Along the east arm of the city, roughly following the path of the River Irwell is what I think of as the backside of Manchester. Geographically its the physical edge: the river serving as the boundary marker between Manchester and Salford, but more politically it’s where the industrial city turned its back to its crimes: where it dumped waste upon waste until the river was unlovable. The legacy of that is its impenetrability; the Victorian buildings rearing up on Deansgate are designed to hide any trace of a river. Weaving across the Irwell will lead you to Chapel Street, a street that flickers with hope, and ponders the possibility of one day inheriting the Northern Quarter's cool crown, it's a viable option at least. Visit of an evening and be sure to check out a gig at live venue and art studios: Islington Mill. 

On the Manchester side I like to follow a narrow sort of meander parallel with Deansgate. Cheek by jowl with Spinningfields, the newly opened Manchester House, and The Lowry lies an unassuming part of the city that I'm drawn to.
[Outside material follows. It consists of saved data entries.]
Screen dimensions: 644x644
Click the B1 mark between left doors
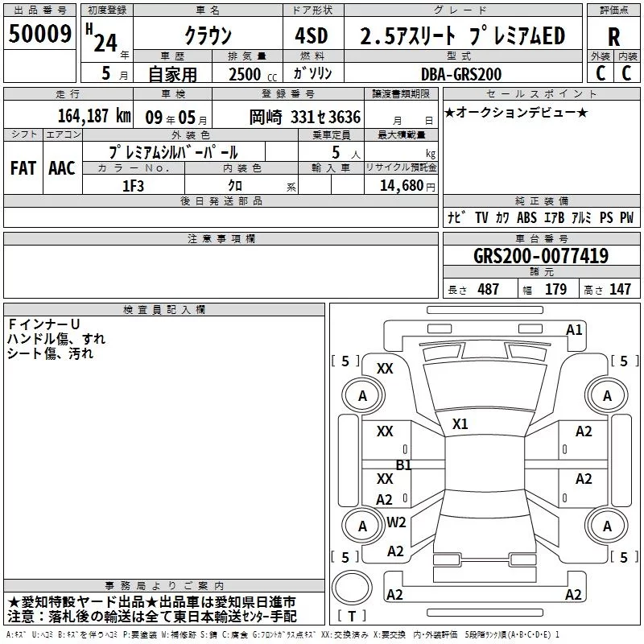pyautogui.click(x=404, y=465)
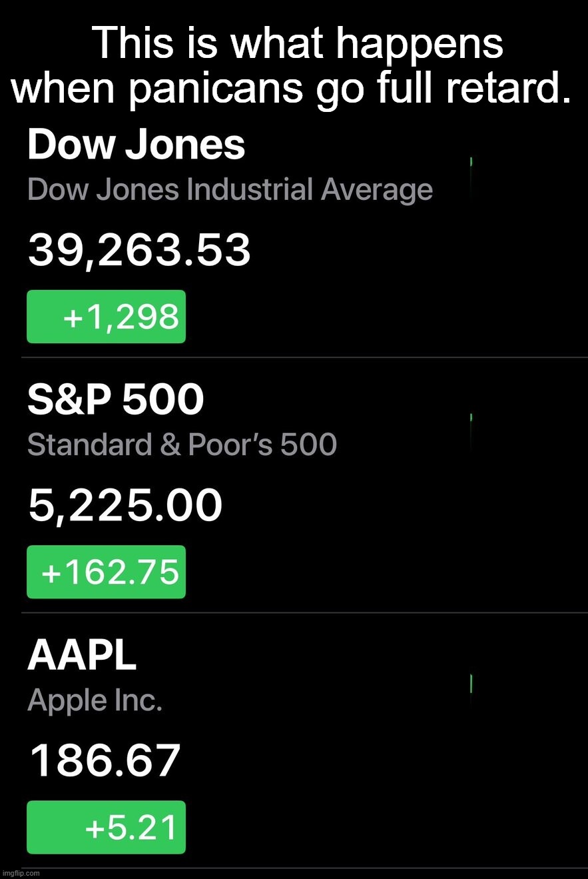
Task: Toggle the S&P 500 +162.75 change badge
Action: [x=106, y=572]
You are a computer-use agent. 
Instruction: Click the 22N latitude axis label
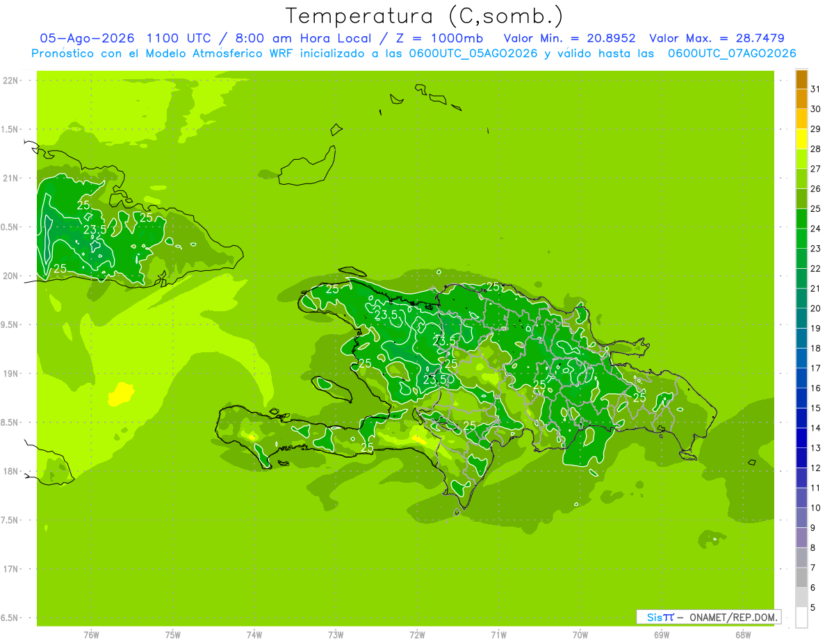coord(11,81)
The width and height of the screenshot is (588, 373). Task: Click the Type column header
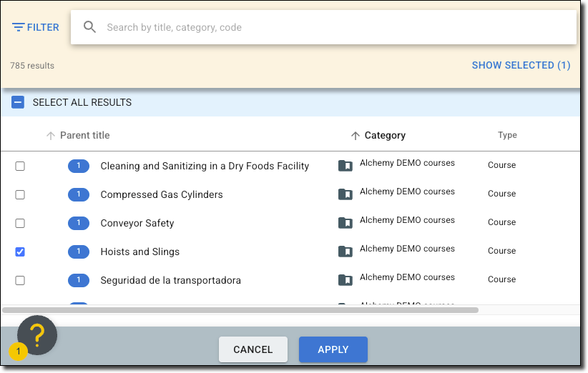click(x=507, y=135)
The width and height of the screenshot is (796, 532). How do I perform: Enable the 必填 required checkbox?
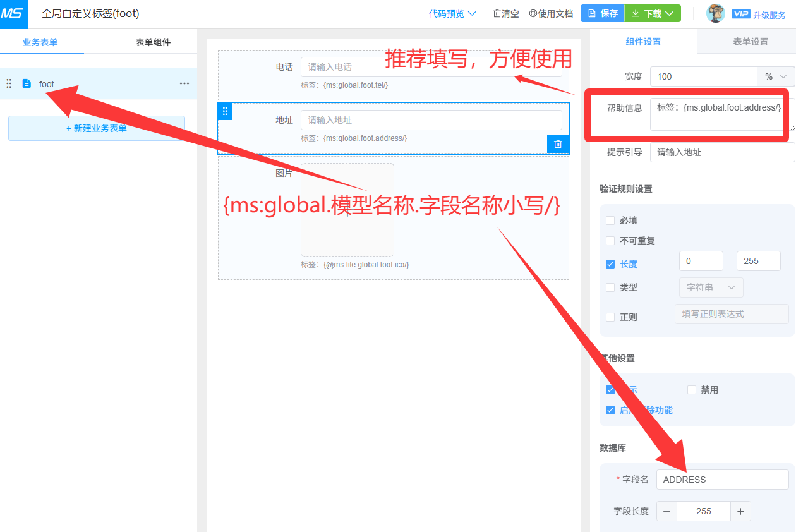point(610,221)
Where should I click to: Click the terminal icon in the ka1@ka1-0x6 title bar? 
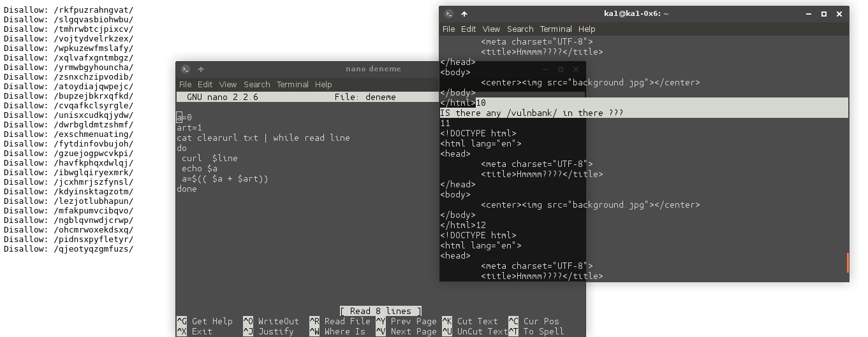pyautogui.click(x=449, y=14)
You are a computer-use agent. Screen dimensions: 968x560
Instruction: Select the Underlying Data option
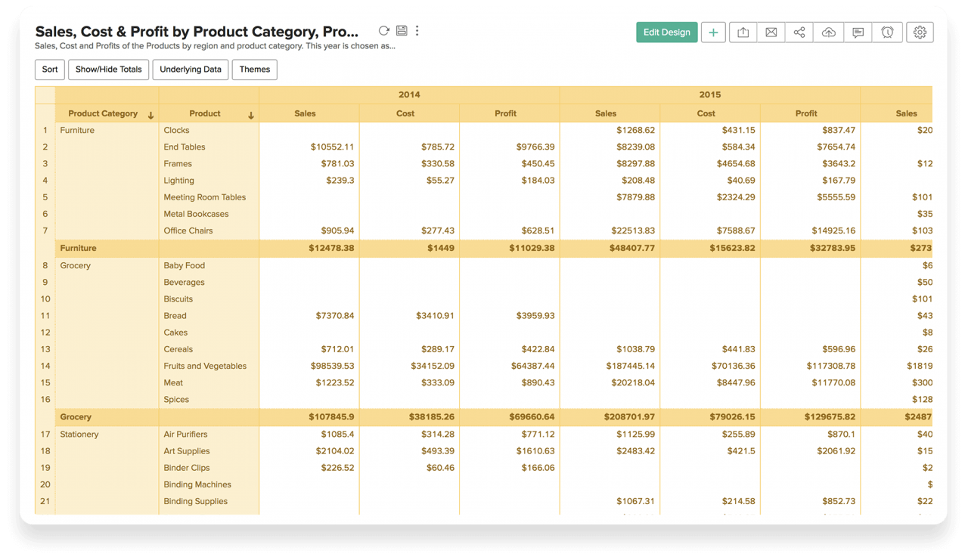190,70
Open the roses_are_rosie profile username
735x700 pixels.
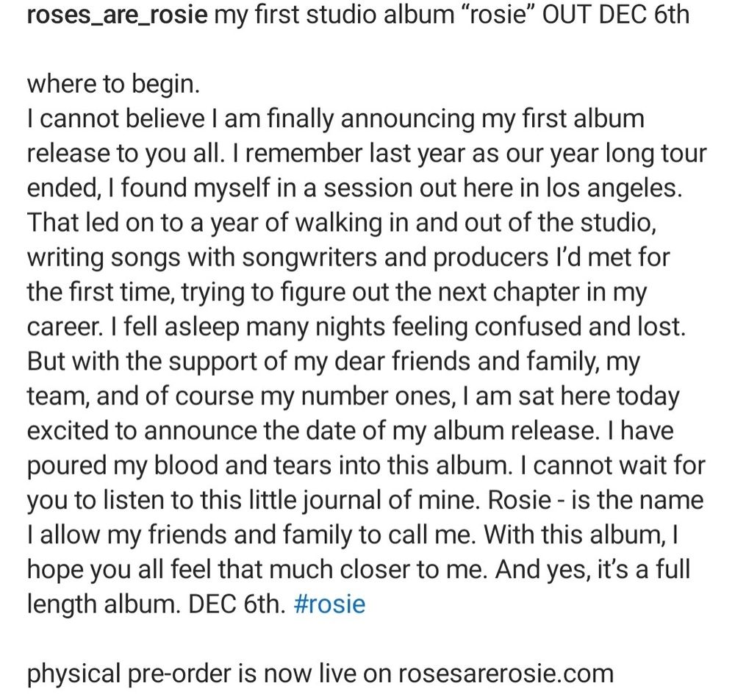[117, 15]
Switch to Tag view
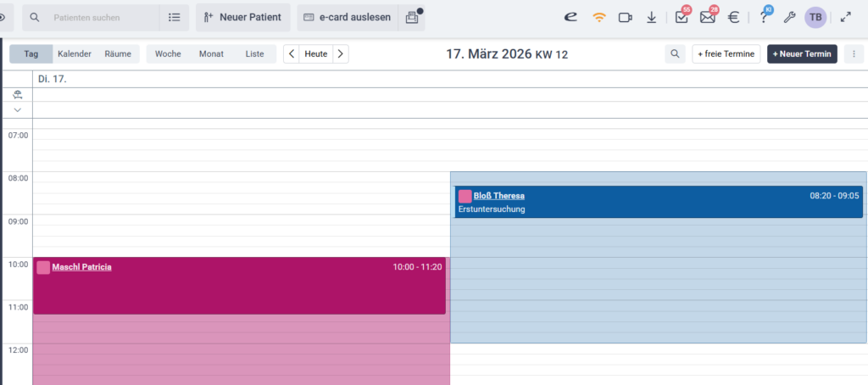The height and width of the screenshot is (385, 868). click(x=31, y=54)
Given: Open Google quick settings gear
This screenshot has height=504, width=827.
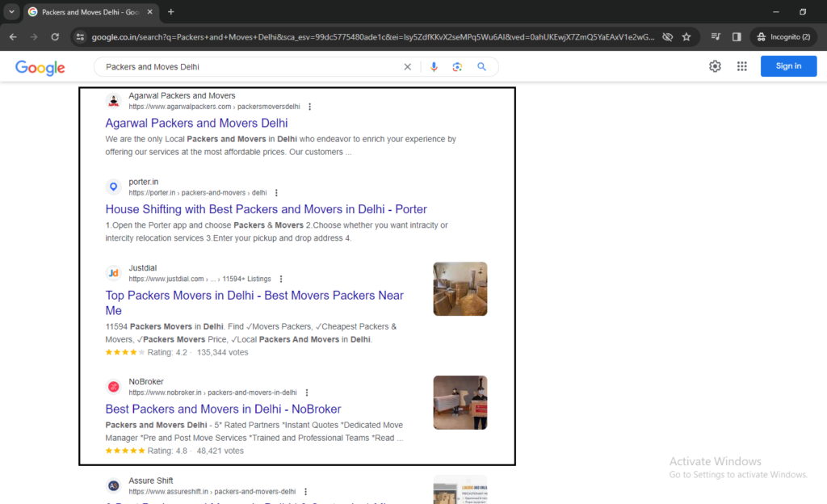Looking at the screenshot, I should (715, 66).
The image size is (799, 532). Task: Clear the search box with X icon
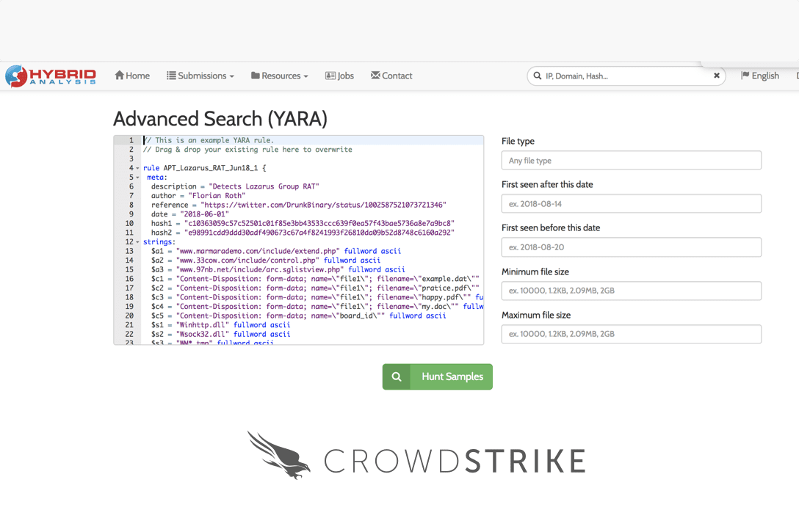tap(717, 76)
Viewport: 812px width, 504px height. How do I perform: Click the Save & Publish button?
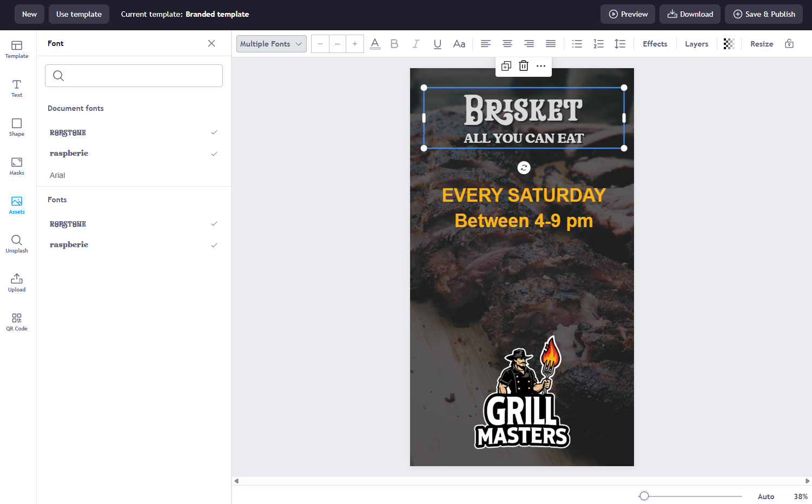pos(764,14)
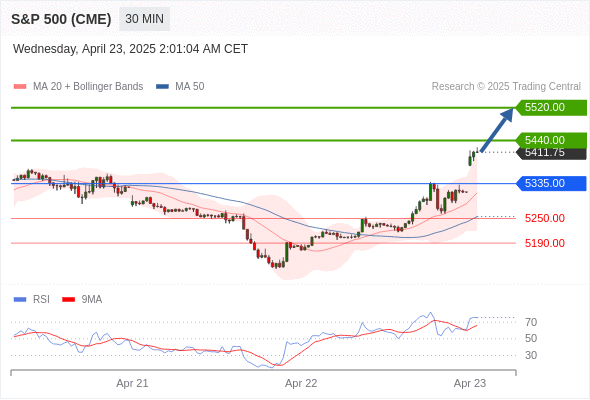Click the pink MA 20 legend swatch

point(20,87)
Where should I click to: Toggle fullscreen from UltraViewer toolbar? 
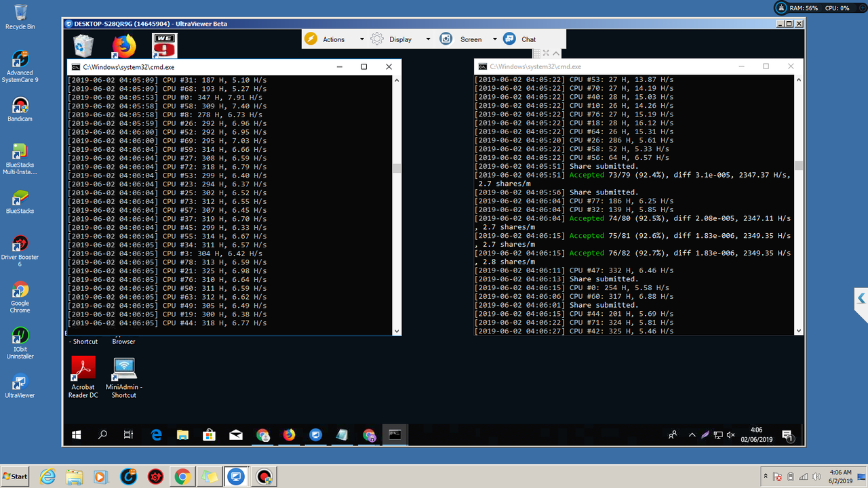click(545, 54)
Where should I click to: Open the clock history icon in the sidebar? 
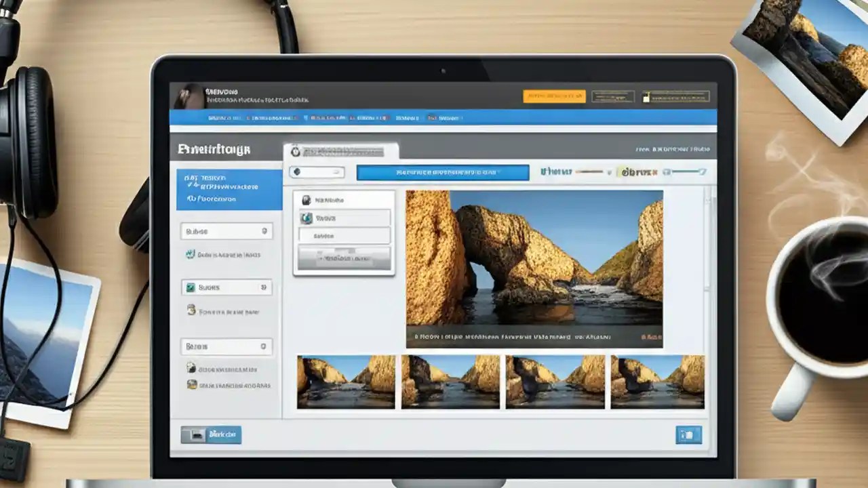tap(192, 311)
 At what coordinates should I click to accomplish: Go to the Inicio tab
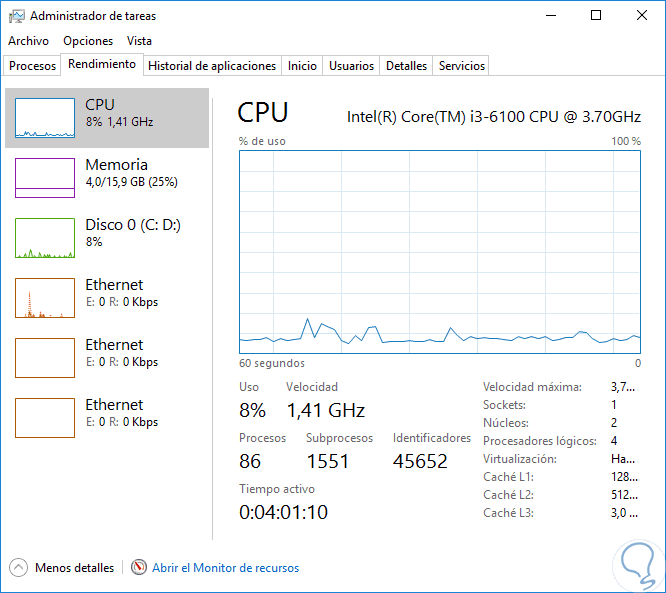coord(302,66)
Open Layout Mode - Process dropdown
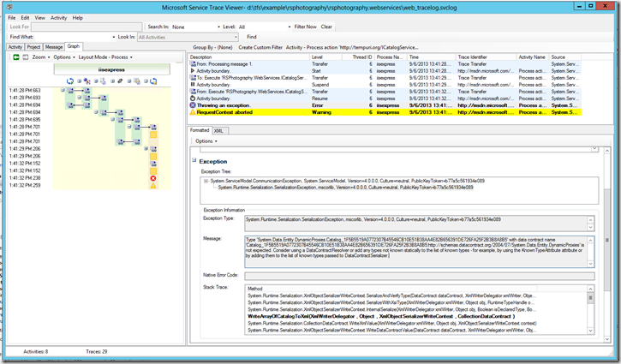Viewport: 621px width, 364px height. (x=105, y=57)
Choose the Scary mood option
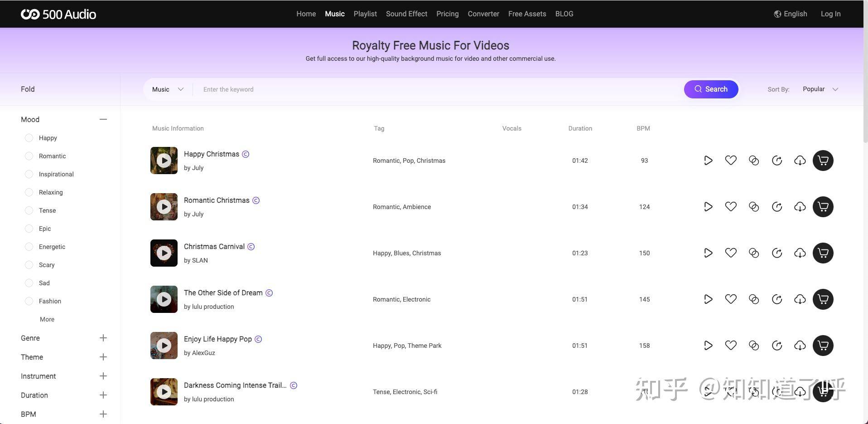The width and height of the screenshot is (868, 424). point(29,265)
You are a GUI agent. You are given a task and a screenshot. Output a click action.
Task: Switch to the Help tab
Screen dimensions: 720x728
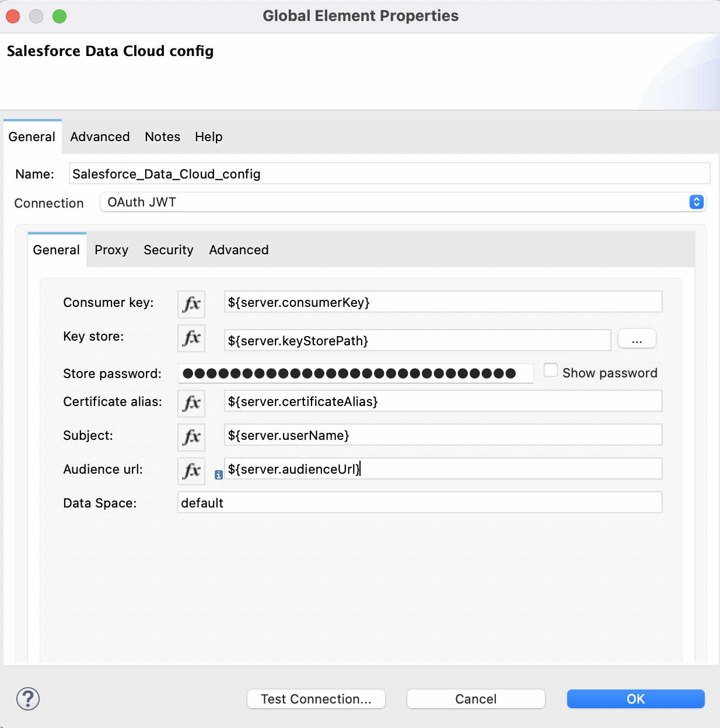[x=208, y=137]
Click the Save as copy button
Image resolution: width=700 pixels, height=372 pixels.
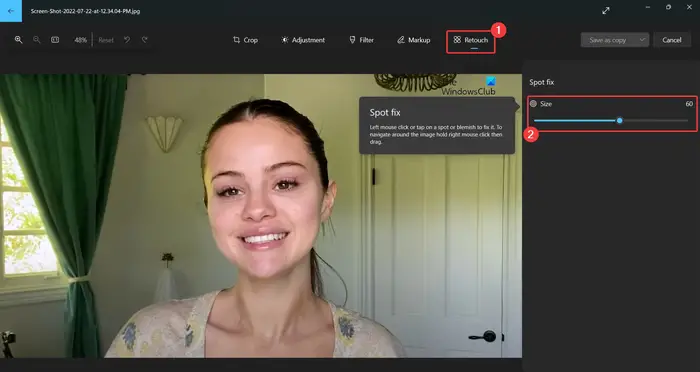[608, 40]
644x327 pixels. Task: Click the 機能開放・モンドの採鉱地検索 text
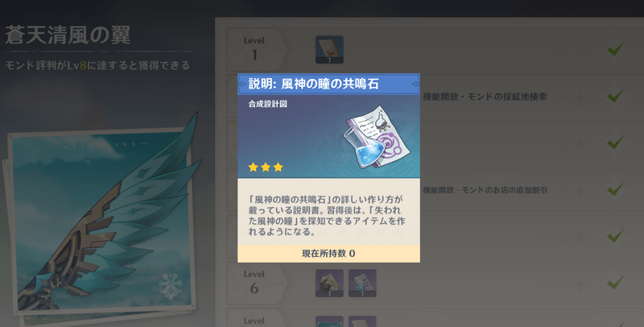(x=485, y=97)
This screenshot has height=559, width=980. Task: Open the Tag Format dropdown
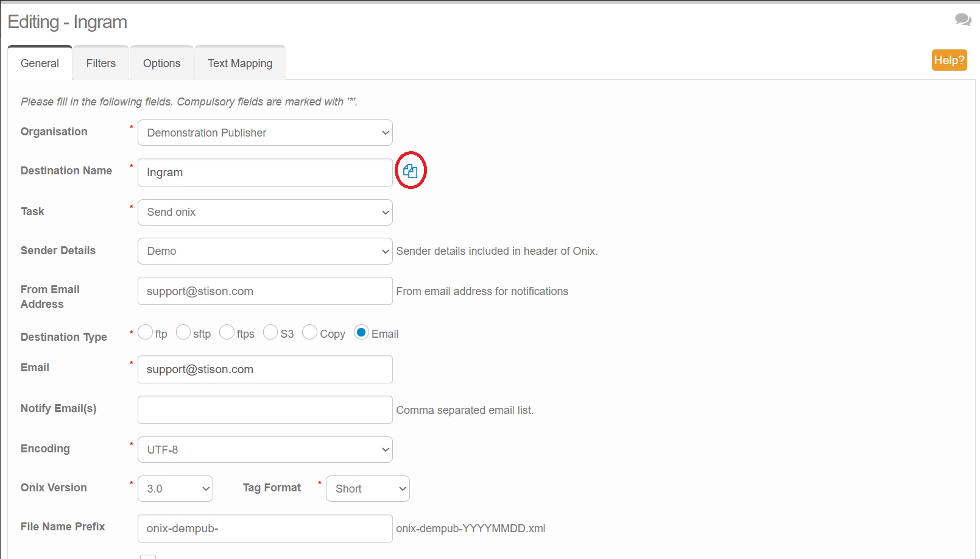(x=367, y=489)
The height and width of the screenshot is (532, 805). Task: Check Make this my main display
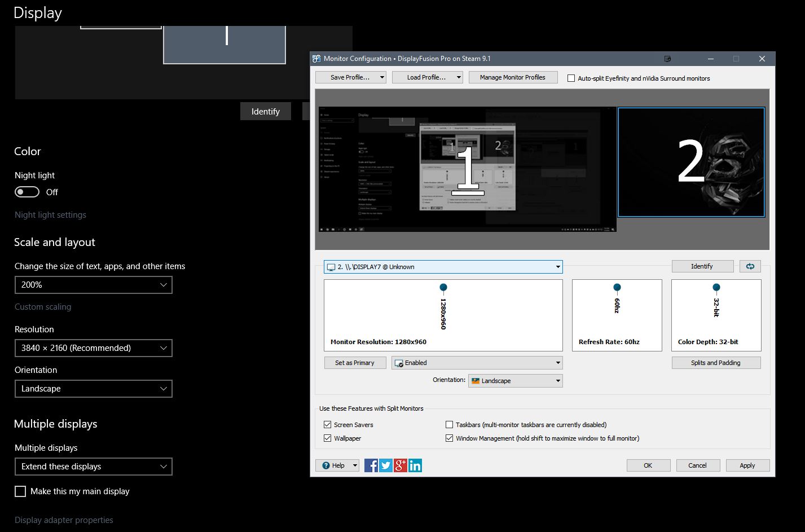[x=20, y=491]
There's the square with no name and its very Berlin sort of civic ordinariness, the Victorian backstreets that branch away from this like unkempt roots (where you can dance late into the night at Liars' Club), the Butter Lane street sign mounted on a wall coincidentally painted the colour of butter, alleyways that deviate from the rigid ruler line of Deansgate (a true Roman road in that respect) and strangely alluring yet brutal concrete walkways in the sky connecting car parks with department stores (and beneath them disused tunnels). It's not exactly a secret but it feels like this side of the city is hurried past. The route I take brings me to Parsonage Gardens where white-hot Arkwright House and Kendals abut the majestic National Building. There are traces of a lost city here: the bottom half of an emerald green centuries-old lamp post hewed to the wall around the garden, and a rare pathway to the river that has no through route - a strange dead end with a great view of Blackfriars Bridge. Cut away from the gardens through a passageway besides the Wetherspoons to see its huge stained glass window then cross over Deansgate and into the Barton Arcade. The first (and only remaining) steel and glass arcade in the city now houses Lunya and Pot Kettle Black (hit the former for a chunk of Murcia Al Vino cheese from the deli, and the latter for a chat and a coffee). 

Heading over to the Northern Quarter now. On High Street a row of ornate fishermen sculptures cast their nets above the gates to a former fish market, this street carries on past the cat cafe and you hit Porter + Cole, a serene little coffee shop and store with two resident dogs, well worth stopping in for a cake if the bustle of neighbouring food hall Mackie Mayor is too much. 

It hasn't even opened yet but Trove in Ancoats will become a new haunt of mine (having taken two buses to get to their original cafe in Levenshulme many a time), and many new bar and restaurant openings on the cards for this year suggests this will become a real hot spot for dining. Make sure to look out for the Ancoats Peeps whilst you're there - peep holes into former industrial buildings by artist Dan Dubowitz. 

Behind a seldom opened door on Edge Street a tiled staircase leads up to Majolica Works pottery studio, faced with the kiln and the intimate workshop it feels like trespassing but look around - there’s some beautiful pottery for sale.  From time to time when the sun shines one of the owners has been known to take his piano down the stairs and play it out on the pavement whilst milkshake-sipping patrons in the window of Home Sweet Home look on. The studio is a vital landmark in the city’s story too in that the artists are the founding members of the Northern Quarter Association who, through a series of public artworks in the 90s, in a round-about sort of way, created the Northern Quarter as we know it today - even down to its name. In recent years its hot pink exterior has become a burgeoning Instagram hotspot for tourists with a keen eye for colour.

Peel off to the left towards NOMA and around the Shudehill area for a mix of 60s architecture (the iconic CIS tower) and some old warehouses and pubs. It's just up here where you can take your picnic to Angel Meadow, a rare hill in the flat city and find yourself not too far from a great traditional pub in the Marble Arch. It's fairly isolated but it's worth the walk.